表示テキスト:
___

説明

媒体搬送装置および画像処理装置

【課題】突き当て部材への突き当てによって生じる媒体の撓みを利用して当該媒体の斜行を補正する場合に、当該媒体の斜行量の大小にかかわらず、当該媒体の斜行を確実に補正し得るようにする。
【解決手段】媒体Pの先端が突き当てられる突き当て部材11と、前記突き当て部材11に向けて前記媒体Pを搬送し当該突き当て部材への突き当て後に当該媒体Pに撓みを生じさせる媒体送り部材12と、前記突き当て部材11が前記媒体Pの進行方向に沿って揺動し得るように当該突き当て部材11を支持する支持部材14と、前記突き当て部材11が揺動せずに所定位置に固定されるように前記支持部材14の揺動動作を規制する動作規制手段15と、を備えて媒体搬送装置を構成する。

【発明の詳細な説明】
【技術分野】
【0001】
本発明は、媒体搬送装置および画像処理装置に関するに関する。

___

提供データ:
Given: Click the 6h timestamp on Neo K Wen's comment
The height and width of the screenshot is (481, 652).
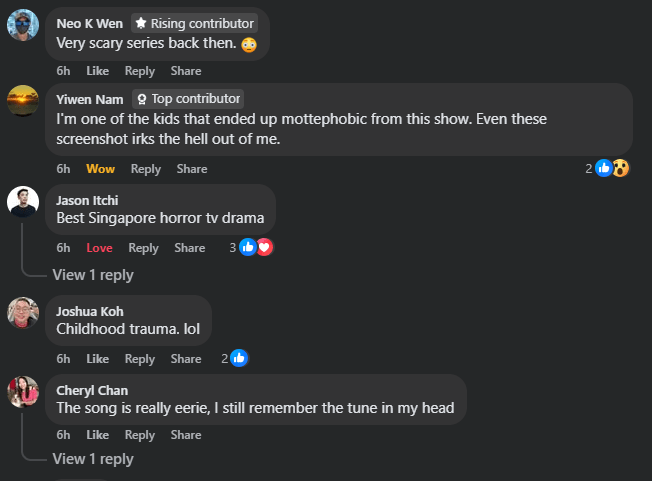Looking at the screenshot, I should pyautogui.click(x=63, y=71).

___

作業内容:
- A) 媒体搬送装置の文章について、次の(i)～(iii)が内容と一致するかを判定してください。それぞれ「はい」か「いいえ」で答え、判断の根拠となる箇所を原文のまま引用してください。
(i) 支持部材は、突き当て部材が媒体の進行方向に沿って揺動できるように支持している。
(ii) 媒体送り部材は、突き当て部材に突き当てる前の媒体に撓みを生じさせる。
(iii) この発明の課題は、媒体の斜行量が小さい場合に限って斜行を補正することである。
- B) 媒体搬送装置の文章を、最後の文の後から続けて書いてください。

各作業の解答:
- A)
(i) はい。「前記突き当て部材11が前記媒体Pの進行方向に沿って揺動し得るように当該突き当て部材11を支持する支持部材14」
(ii) いいえ。「当該突き当て部材への突き当て後に当該媒体Pに撓みを生じさせる媒体送り部材12」
(iii) いいえ。「当該媒体の斜行量の大小にかかわらず、当該媒体の斜行を確実に補正し得るようにする」

- B)
【背景技術】
【0002】
複写機やプリンタ等のように記録用紙上への画像出力を行う画像形成装置や自動原稿送り装置を備えたスキャナのように原稿上からの画像読み取りを行う画像読取装置(以下、これらの装置を「画像処理装置」と総称する。)の中には、記録用紙や原稿等といった処理対象となる単票状(シート状)の媒体に対して、その斜行を補正する機能を備えたものがある。
媒体の斜行は、当該媒体にループと呼ばれる撓みを生じさせて補正することが一般的である。すなわち、媒体の先端を突き当て部材に突き当て、斜行している当該媒体の先行側の端部が当該突き当て部材への突き当てによって停止した後も、さらに上流側の搬送ロールで媒体を送り込み、当該媒体に撓みを生じさせるとともに、遅延側の端部も当該突き当て部材に突き当てることで、当該媒体の斜行を補正するのである。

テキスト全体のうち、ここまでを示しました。